INPUT RECORDS
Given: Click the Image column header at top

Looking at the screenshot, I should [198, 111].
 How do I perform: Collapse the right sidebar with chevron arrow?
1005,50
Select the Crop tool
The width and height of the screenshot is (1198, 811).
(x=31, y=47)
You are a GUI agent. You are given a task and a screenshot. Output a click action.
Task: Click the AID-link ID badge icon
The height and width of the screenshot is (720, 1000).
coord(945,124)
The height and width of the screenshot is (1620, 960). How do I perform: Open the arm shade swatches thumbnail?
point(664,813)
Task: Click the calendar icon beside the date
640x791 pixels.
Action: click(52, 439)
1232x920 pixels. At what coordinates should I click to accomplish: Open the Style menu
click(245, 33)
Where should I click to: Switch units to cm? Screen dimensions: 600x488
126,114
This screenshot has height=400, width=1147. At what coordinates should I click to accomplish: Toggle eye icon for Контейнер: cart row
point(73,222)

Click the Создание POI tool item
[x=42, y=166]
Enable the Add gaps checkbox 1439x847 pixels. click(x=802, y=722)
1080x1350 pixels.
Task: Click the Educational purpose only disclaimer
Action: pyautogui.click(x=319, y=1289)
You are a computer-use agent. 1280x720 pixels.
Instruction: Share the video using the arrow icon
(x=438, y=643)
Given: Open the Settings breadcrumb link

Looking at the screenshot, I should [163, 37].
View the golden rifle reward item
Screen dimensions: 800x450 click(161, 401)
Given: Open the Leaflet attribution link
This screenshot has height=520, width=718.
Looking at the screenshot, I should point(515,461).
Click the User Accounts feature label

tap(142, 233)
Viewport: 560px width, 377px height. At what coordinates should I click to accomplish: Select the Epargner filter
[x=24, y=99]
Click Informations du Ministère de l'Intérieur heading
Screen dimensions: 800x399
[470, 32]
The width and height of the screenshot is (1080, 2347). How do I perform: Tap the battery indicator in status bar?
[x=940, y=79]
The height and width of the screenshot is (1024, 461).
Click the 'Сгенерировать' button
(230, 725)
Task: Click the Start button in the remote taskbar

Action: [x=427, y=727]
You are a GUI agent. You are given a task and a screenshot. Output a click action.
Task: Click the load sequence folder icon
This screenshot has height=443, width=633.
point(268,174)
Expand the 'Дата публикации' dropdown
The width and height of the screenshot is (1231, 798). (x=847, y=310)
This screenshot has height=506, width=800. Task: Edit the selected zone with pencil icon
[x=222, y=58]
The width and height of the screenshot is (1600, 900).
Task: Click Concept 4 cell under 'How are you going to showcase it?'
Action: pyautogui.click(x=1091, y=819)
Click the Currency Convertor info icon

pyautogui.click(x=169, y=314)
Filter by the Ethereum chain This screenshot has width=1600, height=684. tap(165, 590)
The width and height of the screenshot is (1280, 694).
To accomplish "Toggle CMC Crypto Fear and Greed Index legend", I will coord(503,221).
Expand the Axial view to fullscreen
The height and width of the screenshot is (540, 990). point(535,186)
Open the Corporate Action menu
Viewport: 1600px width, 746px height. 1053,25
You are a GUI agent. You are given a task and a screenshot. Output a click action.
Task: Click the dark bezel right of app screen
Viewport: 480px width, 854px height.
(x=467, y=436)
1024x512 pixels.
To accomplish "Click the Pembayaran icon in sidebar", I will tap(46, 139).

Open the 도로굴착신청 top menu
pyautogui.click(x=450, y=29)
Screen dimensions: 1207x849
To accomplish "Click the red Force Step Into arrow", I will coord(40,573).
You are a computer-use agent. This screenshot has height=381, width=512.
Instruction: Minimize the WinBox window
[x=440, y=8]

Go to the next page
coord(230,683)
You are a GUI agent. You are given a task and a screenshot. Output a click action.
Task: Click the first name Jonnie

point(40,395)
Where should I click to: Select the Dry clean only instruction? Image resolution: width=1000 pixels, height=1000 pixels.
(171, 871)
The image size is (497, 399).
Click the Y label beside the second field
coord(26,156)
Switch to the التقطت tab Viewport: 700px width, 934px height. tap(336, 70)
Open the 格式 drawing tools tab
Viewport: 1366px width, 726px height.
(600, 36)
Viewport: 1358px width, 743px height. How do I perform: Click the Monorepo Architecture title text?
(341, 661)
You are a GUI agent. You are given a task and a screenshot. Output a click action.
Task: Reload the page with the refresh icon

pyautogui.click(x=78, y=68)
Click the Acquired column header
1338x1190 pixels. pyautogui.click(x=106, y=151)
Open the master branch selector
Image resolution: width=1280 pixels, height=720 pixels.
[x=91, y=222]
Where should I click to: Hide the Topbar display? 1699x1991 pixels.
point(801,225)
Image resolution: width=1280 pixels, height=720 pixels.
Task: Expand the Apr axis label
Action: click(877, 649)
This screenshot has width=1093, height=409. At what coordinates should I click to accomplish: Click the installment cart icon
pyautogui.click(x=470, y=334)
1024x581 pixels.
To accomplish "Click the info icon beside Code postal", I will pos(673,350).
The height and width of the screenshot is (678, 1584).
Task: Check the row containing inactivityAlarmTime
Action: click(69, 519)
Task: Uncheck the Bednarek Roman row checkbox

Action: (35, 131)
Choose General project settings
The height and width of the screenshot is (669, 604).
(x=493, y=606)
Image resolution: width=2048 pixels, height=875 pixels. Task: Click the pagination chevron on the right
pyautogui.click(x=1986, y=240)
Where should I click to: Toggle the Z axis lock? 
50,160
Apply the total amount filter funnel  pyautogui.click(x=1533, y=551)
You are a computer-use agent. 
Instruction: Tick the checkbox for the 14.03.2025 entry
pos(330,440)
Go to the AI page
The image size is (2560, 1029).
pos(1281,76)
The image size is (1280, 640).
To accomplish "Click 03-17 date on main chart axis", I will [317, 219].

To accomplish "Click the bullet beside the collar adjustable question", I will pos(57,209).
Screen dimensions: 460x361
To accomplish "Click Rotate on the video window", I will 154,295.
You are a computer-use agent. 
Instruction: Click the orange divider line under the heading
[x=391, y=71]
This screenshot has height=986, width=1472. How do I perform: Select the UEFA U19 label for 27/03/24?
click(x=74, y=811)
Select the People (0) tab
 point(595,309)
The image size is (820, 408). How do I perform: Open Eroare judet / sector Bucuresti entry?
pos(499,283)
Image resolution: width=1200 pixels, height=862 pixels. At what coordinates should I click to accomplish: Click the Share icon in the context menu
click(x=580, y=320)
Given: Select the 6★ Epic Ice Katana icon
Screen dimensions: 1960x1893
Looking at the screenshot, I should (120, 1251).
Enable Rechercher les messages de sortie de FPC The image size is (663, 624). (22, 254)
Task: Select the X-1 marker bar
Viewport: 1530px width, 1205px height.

BRIEF
Line by line, retype the records with no changes.

EXERCISE ANSWER
Given: Click the Image column header at top

Looking at the screenshot, I should [198, 111].
 How do I perform: Collapse the right sidebar with chevron arrow?
1005,50
Select the Crop tool
The width and height of the screenshot is (1198, 811).
(x=31, y=47)
You are a GUI agent. You are given a task and a screenshot. Output a click action.
Task: Click the AID-link ID badge icon
The height and width of the screenshot is (720, 1000).
coord(945,124)
The height and width of the screenshot is (1620, 960). How do I perform: Open the arm shade swatches thumbnail?
point(664,813)
Task: Click the calendar icon beside the date
640x791 pixels.
Action: click(52, 439)
1232x920 pixels. At what coordinates should I click to accomplish: Open the Style menu
click(245, 33)
Where should I click to: Switch units to cm? Screen dimensions: 600x488
126,114
This screenshot has height=400, width=1147. At what coordinates should I click to accomplish: Toggle eye icon for Контейнер: cart row
point(73,222)

Click the Создание POI tool item
[x=42, y=166]
Enable the Add gaps checkbox 1439x847 pixels. click(x=802, y=722)
1080x1350 pixels.
Task: Click the Educational purpose only disclaimer
Action: pyautogui.click(x=319, y=1289)
You are a computer-use agent. 1280x720 pixels.
Instruction: Share the video using the arrow icon
(x=438, y=643)
Given: Open the Settings breadcrumb link

Looking at the screenshot, I should [163, 37].
View the golden rifle reward item
Screen dimensions: 800x450 click(161, 401)
Given: Open the Leaflet attribution link
This screenshot has height=520, width=718.
Looking at the screenshot, I should point(515,461).
Click the User Accounts feature label

tap(142, 233)
Viewport: 560px width, 377px height. At what coordinates should I click to accomplish: Select the Epargner filter
[x=24, y=99]
Click Informations du Ministère de l'Intérieur heading
Screen dimensions: 800x399
[470, 32]
The width and height of the screenshot is (1080, 2347). How do I perform: Tap the battery indicator in status bar?
[x=940, y=79]
The height and width of the screenshot is (1024, 461).
Click the 'Сгенерировать' button
(230, 725)
Task: Click the Start button in the remote taskbar

Action: [x=427, y=727]
You are a GUI agent. You are given a task and a screenshot. Output a click action.
Task: Click the load sequence folder icon
This screenshot has height=443, width=633.
point(268,174)
Expand the 'Дата публикации' dropdown
The width and height of the screenshot is (1231, 798). (x=847, y=310)
This screenshot has height=506, width=800. Task: Edit the selected zone with pencil icon
[x=222, y=58]
The width and height of the screenshot is (1600, 900).
Task: Click Concept 4 cell under 'How are you going to showcase it?'
Action: pyautogui.click(x=1091, y=819)
Click the Currency Convertor info icon

pyautogui.click(x=169, y=314)
Filter by the Ethereum chain This screenshot has width=1600, height=684. tap(165, 590)
The width and height of the screenshot is (1280, 694).
To accomplish "Toggle CMC Crypto Fear and Greed Index legend", I will coord(503,221).
Expand the Axial view to fullscreen
The height and width of the screenshot is (540, 990). point(535,186)
Open the Corporate Action menu
Viewport: 1600px width, 746px height. 1053,25
You are a GUI agent. You are given a task and a screenshot. Output a click action.
Task: Click the dark bezel right of app screen
Viewport: 480px width, 854px height.
(x=467, y=436)
1024x512 pixels.
To accomplish "Click the Pembayaran icon in sidebar", I will tap(46, 139).

Open the 도로굴착신청 top menu
pyautogui.click(x=450, y=29)
Screen dimensions: 1207x849
To accomplish "Click the red Force Step Into arrow", I will coord(40,573).
You are a computer-use agent. This screenshot has height=381, width=512.
Instruction: Minimize the WinBox window
[x=440, y=8]

Go to the next page
coord(230,683)
You are a GUI agent. You are given a task and a screenshot. Output a click action.
Task: Click the first name Jonnie

point(40,395)
Where should I click to: Select the Dry clean only instruction? Image resolution: width=1000 pixels, height=1000 pixels.
(171, 871)
The image size is (497, 399).
Click the Y label beside the second field
coord(26,156)
Switch to the التقطت tab Viewport: 700px width, 934px height. tap(336, 70)
Open the 格式 drawing tools tab
Viewport: 1366px width, 726px height.
(600, 36)
Viewport: 1358px width, 743px height. How do I perform: Click the Monorepo Architecture title text?
(341, 661)
You are a GUI agent. You are given a task and a screenshot. Output a click action.
Task: Reload the page with the refresh icon

pyautogui.click(x=78, y=68)
Click the Acquired column header
1338x1190 pixels. pyautogui.click(x=106, y=151)
Open the master branch selector
Image resolution: width=1280 pixels, height=720 pixels.
[x=91, y=222]
Where should I click to: Hide the Topbar display? 1699x1991 pixels.
point(801,225)
Image resolution: width=1280 pixels, height=720 pixels.
Task: Expand the Apr axis label
Action: click(877, 649)
This screenshot has width=1093, height=409. At what coordinates should I click to accomplish: Click the installment cart icon
pyautogui.click(x=470, y=334)
1024x581 pixels.
To accomplish "Click the info icon beside Code postal", I will pos(673,350).
The height and width of the screenshot is (678, 1584).
Task: Check the row containing inactivityAlarmTime
Action: click(69, 519)
Task: Uncheck the Bednarek Roman row checkbox

Action: (35, 131)
Choose General project settings
The height and width of the screenshot is (669, 604).
(x=493, y=606)
Image resolution: width=2048 pixels, height=875 pixels. Task: Click the pagination chevron on the right
pyautogui.click(x=1986, y=240)
Where should I click to: Toggle the Z axis lock? 
50,160
Apply the total amount filter funnel  pyautogui.click(x=1533, y=551)
You are a computer-use agent. 
Instruction: Tick the checkbox for the 14.03.2025 entry
pos(330,440)
Go to the AI page
The image size is (2560, 1029).
pos(1281,76)
The image size is (1280, 640).
To accomplish "Click 03-17 date on main chart axis", I will [317, 219].

To accomplish "Click the bullet beside the collar adjustable question", I will pos(57,209).
Screen dimensions: 460x361
To accomplish "Click Rotate on the video window", I will 154,295.
You are a computer-use agent. 
Instruction: Click the orange divider line under the heading
[x=391, y=71]
This screenshot has height=986, width=1472. How do I perform: Select the UEFA U19 label for 27/03/24?
click(x=74, y=811)
Select the People (0) tab
 point(595,309)
The image size is (820, 408). How do I perform: Open Eroare judet / sector Bucuresti entry?
pos(499,283)
Image resolution: width=1200 pixels, height=862 pixels. At what coordinates should I click to accomplish: Click the Share icon in the context menu
click(x=580, y=320)
Given: Select the 6★ Epic Ice Katana icon
Screen dimensions: 1960x1893
Looking at the screenshot, I should (120, 1251).
Enable Rechercher les messages de sortie de FPC The image size is (663, 624). (22, 254)
Task: Select the X-1 marker bar
Viewport: 1530px width, 1205px height.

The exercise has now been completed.